(Dataset entries)
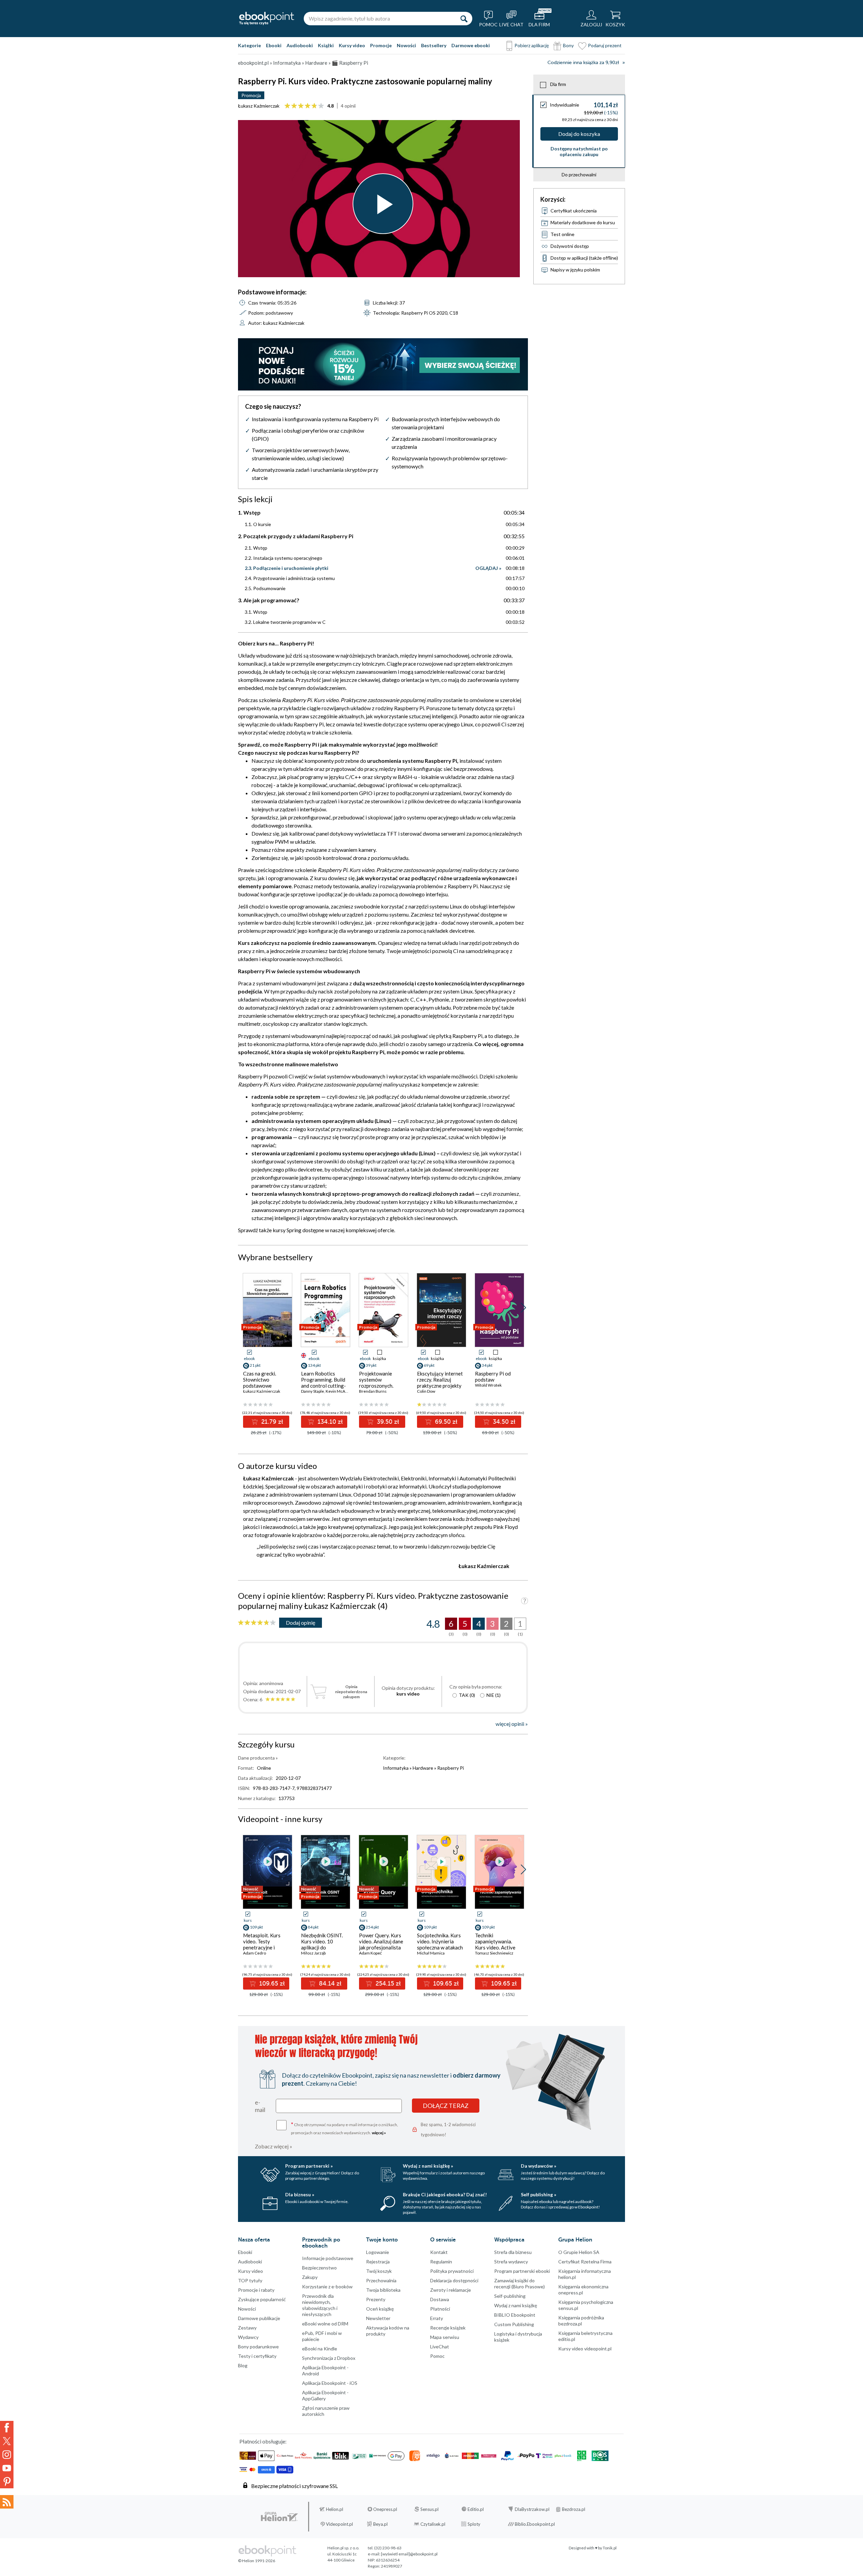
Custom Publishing (514, 2324)
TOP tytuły (250, 2280)
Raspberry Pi (450, 1768)
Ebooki (273, 45)
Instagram (6, 2454)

- [TASK GOAL]: Retype each entry exactly. No pictures.

- [FINAL ANSWER]:
Custom Publishing (514, 2324)
TOP tytuły (250, 2280)
Raspberry Pi (450, 1768)
Ebooki (273, 45)
Instagram (6, 2454)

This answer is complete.